Introduction
Elasticsearch, a popular search and analytics engine, provides robust support for handling arrays in documents. Arrays are a common data structure used to store multiple values in a single field. In this article, we will discuss advanced techniques and best practices for working with arrays in Elasticsearch. If you want to learn about term query does not support array of values – how to solve this Elasticsearch error, check out this guide.
Advanced techniques and best practices
1. Mapping Arrays
Elasticsearch automatically detects arrays and does not require a specific mapping for them. When you index a document containing an array field, Elasticsearch will automatically create a mapping for that field. However, it is recommended to define the mapping explicitly to avoid any unexpected behavior.

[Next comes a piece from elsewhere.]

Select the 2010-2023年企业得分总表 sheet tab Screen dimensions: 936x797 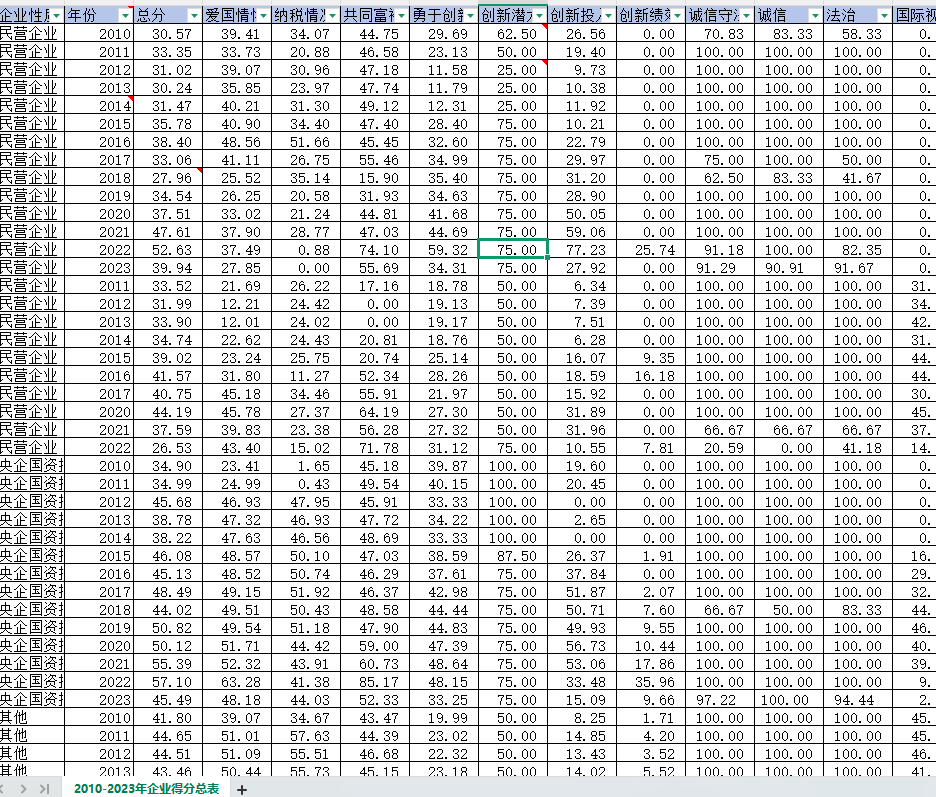point(146,788)
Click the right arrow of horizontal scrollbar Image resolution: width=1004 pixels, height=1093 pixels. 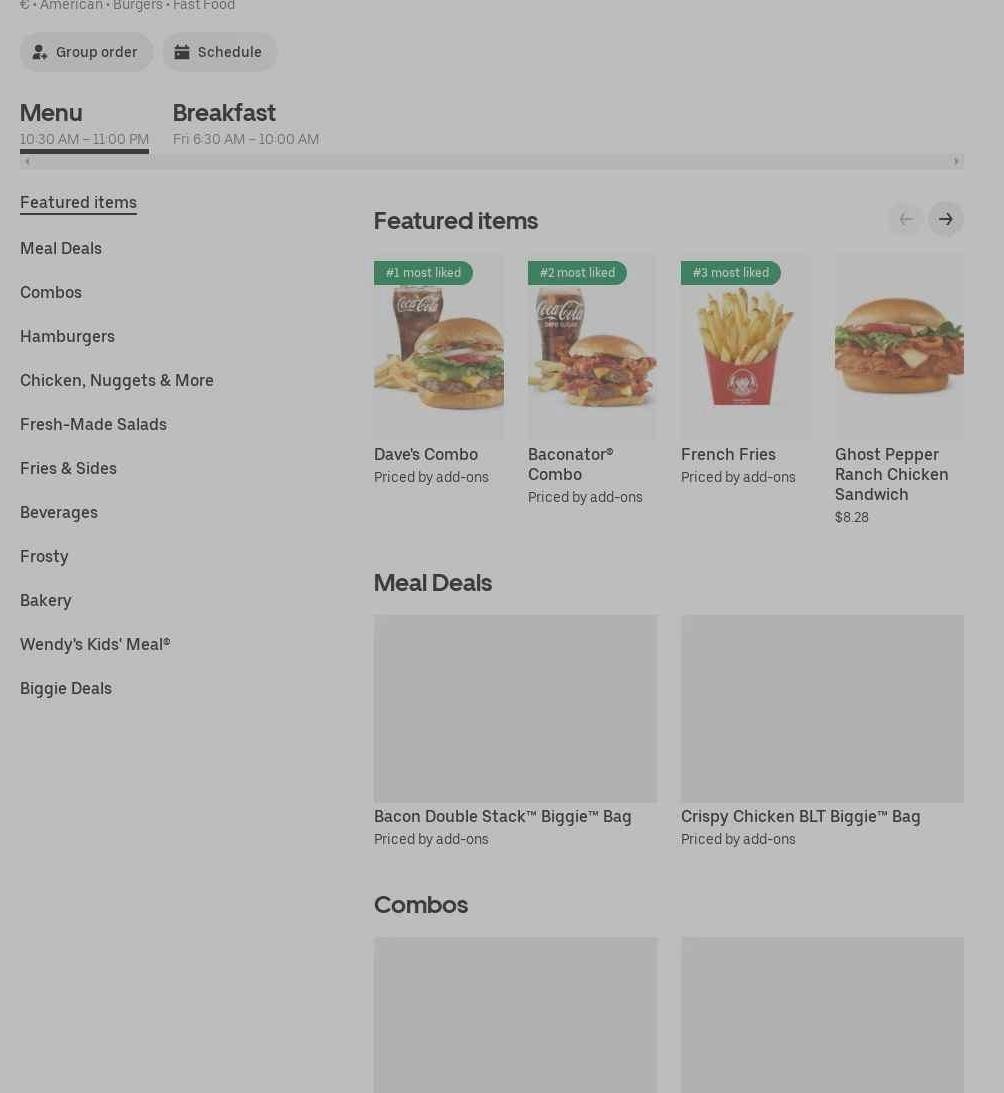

To define a mapping for an array field, there’s nothing special to do, you can just define a normal field as in the following example:
PUT /my_index { "mappings": { "properties": { "tags": { "type": "keyword" } } } }
In this example, we define a mapping for the `tags` field, which can either hold a single keyword or an array of keywords.
2. Indexing Arrays
When indexing a document with an array field, you can simply provide the array as the value for that field. For example:
PUT /my_index/_doc/1 { "tags": ["elasticsearch", "search", "analytics"] }
In this example, we index a document with an array of tags.
3. Querying Arrays
Elasticsearch treats arrays as if each value were indexed separately. This means that you can use standard query types to search for values within an array. For example, you can use a `terms` query to search for documents with specific tags:
GET /my_index/_search { "query": { "terms": { "tags": ["elasticsearch", "search"] } } }
This query will return documents that have either “elasticsearch” or “search” in their `tags` array.
4. Nested Arrays
Elasticsearch supports nested arrays, which are arrays of objects. To work with nested arrays, you need to define a nested mapping for the field containing the array. For example:
PUT /my_index { "mappings": { "properties": { "comments": { "type": "nested", "properties": { "author": { "type": "keyword" }, "text": { "type": "text" } } } } } }
In this example, we define a nested mapping for the `comments` field, which is an array of objects with `author` and `text` properties.
5. Querying Nested Arrays
To query nested arrays, you need to use the `nested` query type. This allows you to search for documents based on the properties of objects within the nested array. For example:
GET /my_index/_search { "query": { "nested": { "path": "comments", "query": { "bool": { "must": [ { "match": { "comments.author": "John Doe" } }, { "match": { "comments.text": "elasticsearch" } } ] } } } } }
This query will return documents where the `comments` array contains an object with an `author` of “John Doe” and a `text` containing the word “elasticsearch”.
6. Updating Arrays
To update an array field in a document, you can use the `update` API with a script. For example, to add a new tag to the `tags` array, you can use the following script:
POST /my_index/_update/1 { "script": { "source": "ctx._source.tags.add(params.tag)", "params": { "tag": "new_tag" } } }
This script will add the “new_tag” value to the `tags` array in the document with ID 1.
Conclusion
In conclusion, Elasticsearch provides powerful support for handling arrays in documents. By understanding how to define mappings, index, query, and update arrays, you can effectively work with this versatile data structure in your Elasticsearch applications. Remember to define your mappings explicitly and use the appropriate query types for nested arrays to ensure accurate and efficient search results.